** Start Passage given **

Brannan was taken to an interrogation room with three officers, including Officer Kennedy, and interviewed for about thirty minutes. Officer Kennedy identified himself as an ATF Task Force Officer, and Brannan acknowledged at the hearing on his motion to suppress that he knew one of the officers interviewing him on March 1, 2019, was "federal." Brannan was not handcuffed or otherwise restrained during the interview. The last approximately fifteen minutes of the interview was filmed. Officer Kennedy testified that, prior to filming the interview, the officers spoke to Brannan for approximately seven to ten minutes, explaining the offenses Brannan was suspected of committing, the witnesses with whom the officers had spoken, and the information and evidence they had collected, in an attempt to contextualize the interview and encourage candor. The officers then set up the video camera and began filming the interview. Brannan was read his Miranda rights, was aware that he was being recorded, and agreed to speak with the officers. Brannan went on to confess to the actions that are the predicate of the charges brought against him by the government.

Miranda v. Arizona, 384 U.S. 436, 86 S.Ct. 1602, 16 L.Ed.2d 694 (1966).

Brannan now seeks to suppress his video-recorded confession, claiming that the confession is false, and was only given by him based on allegedly false promises made to Brannan by Officer Kennedy and the other interviewing officers. Specifically, Brannan testified that the officers instructed him to give an untruthful confession on the video, in return for which he would be released from jail, permitted to become a confidential informant for law enforcement, and ultimately have any charges against him dismissed. Brannan further asserted that during the first ten minutes of the interview, before the recording began, the officers told Brannan exactly what to say when he was filmed. Thus, according to Brannan, the entire content of his recorded statement was allegedly provided to him by the officers, which Brannan then memorized and repeated back on the video. Because he was purportedly duped into giving a false confession, consisting entirely of words effectively put in his mouth by the interviewing officers, Brannan argues that his confession was involuntary and should be suppressed.


The Fifth Amendment protects an individual's right against self-incrimination. "Miranda, based on the fifth amendment right against compulsory self-incrimination, holds that incriminating statements made during custodial interrogations are not admissible unless the suspect is informed of his rights and freely decides to forego them." United States v. McClure, 786 F.2d 1286, 1288 (5th Cir. 1986); see also United States v. Bengivenga, 845 F.2d 593, 595 (5th Cir.1988) ("Miranda warnings must be administered prior to 'custodial interrogation.'"). When voluntariness is at issue, the government must prove that an individual's waiver of Miranda rights was voluntary and that the individual's statement was given voluntarily by a preponderance of the evidence. Colorado v. Connelly, 479 U.S. 157, 168 (1986).

** End Passage given **

◆ **Challenge 1**:
Reproduce word for word everything from "The Fifth Amendment protects" down to "157, 168 (1986)." in the passage about Brannan's confession.
◆ **Challenge 2**:
Write out the entries unchanged, from the line containing "Given: Go to the Format properties page" down to the final line of the entries, both ends included.
The passage about Brannan's confession has no connection to the entries that follow it.

** Start Extracted data **

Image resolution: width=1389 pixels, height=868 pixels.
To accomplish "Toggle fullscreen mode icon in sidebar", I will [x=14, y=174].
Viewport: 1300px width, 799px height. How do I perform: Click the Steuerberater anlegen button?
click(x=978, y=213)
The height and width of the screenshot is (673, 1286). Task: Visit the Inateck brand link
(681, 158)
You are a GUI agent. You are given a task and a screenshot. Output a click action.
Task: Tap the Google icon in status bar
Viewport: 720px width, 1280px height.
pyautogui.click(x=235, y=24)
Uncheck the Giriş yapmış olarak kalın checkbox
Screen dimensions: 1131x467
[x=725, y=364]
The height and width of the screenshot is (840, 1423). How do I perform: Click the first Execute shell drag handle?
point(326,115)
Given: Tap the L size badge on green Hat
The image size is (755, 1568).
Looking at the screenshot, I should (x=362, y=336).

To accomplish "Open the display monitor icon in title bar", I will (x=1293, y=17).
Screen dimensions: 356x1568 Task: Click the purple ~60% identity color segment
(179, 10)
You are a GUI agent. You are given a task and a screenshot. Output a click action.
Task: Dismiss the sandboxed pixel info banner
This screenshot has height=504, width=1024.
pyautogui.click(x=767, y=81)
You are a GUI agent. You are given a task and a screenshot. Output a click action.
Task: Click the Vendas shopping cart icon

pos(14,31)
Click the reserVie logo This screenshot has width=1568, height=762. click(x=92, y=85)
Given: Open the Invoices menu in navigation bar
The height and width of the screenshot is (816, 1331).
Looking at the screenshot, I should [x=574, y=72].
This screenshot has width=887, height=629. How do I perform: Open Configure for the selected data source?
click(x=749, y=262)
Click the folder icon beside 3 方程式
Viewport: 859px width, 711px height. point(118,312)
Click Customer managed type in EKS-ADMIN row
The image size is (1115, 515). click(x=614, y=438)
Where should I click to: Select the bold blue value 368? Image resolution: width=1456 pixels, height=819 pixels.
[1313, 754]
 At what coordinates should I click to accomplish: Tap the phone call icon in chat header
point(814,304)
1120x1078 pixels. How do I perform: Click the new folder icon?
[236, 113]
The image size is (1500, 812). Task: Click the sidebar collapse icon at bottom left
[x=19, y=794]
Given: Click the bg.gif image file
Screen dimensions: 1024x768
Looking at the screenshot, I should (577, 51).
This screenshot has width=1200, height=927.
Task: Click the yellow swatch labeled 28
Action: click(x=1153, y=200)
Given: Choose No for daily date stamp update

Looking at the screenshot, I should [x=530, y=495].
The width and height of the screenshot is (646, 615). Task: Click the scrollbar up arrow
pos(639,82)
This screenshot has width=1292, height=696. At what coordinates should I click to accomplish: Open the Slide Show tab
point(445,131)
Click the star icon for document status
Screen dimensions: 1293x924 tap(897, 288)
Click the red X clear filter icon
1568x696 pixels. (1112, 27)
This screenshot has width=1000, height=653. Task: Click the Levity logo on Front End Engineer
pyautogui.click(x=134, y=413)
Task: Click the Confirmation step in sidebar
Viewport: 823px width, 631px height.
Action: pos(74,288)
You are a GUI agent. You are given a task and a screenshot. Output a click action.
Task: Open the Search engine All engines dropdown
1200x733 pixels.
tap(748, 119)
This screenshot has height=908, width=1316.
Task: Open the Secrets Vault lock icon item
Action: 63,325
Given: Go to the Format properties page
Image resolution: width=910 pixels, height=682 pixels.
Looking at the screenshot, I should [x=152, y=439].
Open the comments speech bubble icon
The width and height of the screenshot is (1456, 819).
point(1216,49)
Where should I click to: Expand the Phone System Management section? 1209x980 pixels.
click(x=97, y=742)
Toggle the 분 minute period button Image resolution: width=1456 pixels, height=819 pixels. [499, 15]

** End Extracted data **

◆ **Exercise answer 1**:
The Fifth Amendment protects an individual's right against self-incrimination. "Miranda, based on the fifth amendment right against compulsory self-incrimination, holds that incriminating statements made during custodial interrogations are not admissible unless the suspect is informed of his rights and freely decides to forego them." United States v. McClure, 786 F.2d 1286, 1288 (5th Cir. 1986); see also United States v. Bengivenga, 845 F.2d 593, 595 (5th Cir.1988) ("Miranda warnings must be administered prior to 'custodial interrogation.'"). When voluntariness is at issue, the government must prove that an individual's waiver of Miranda rights was voluntary and that the individual's statement was given voluntarily by a preponderance of the evidence. Colorado v. Connelly, 479 U.S. 157, 168 (1986).

◆ **Exercise answer 2**:
Given: Go to the Format properties page
Image resolution: width=910 pixels, height=682 pixels.
Looking at the screenshot, I should [x=152, y=439].
Open the comments speech bubble icon
The width and height of the screenshot is (1456, 819).
point(1216,49)
Where should I click to: Expand the Phone System Management section? 1209x980 pixels.
click(x=97, y=742)
Toggle the 분 minute period button Image resolution: width=1456 pixels, height=819 pixels. [499, 15]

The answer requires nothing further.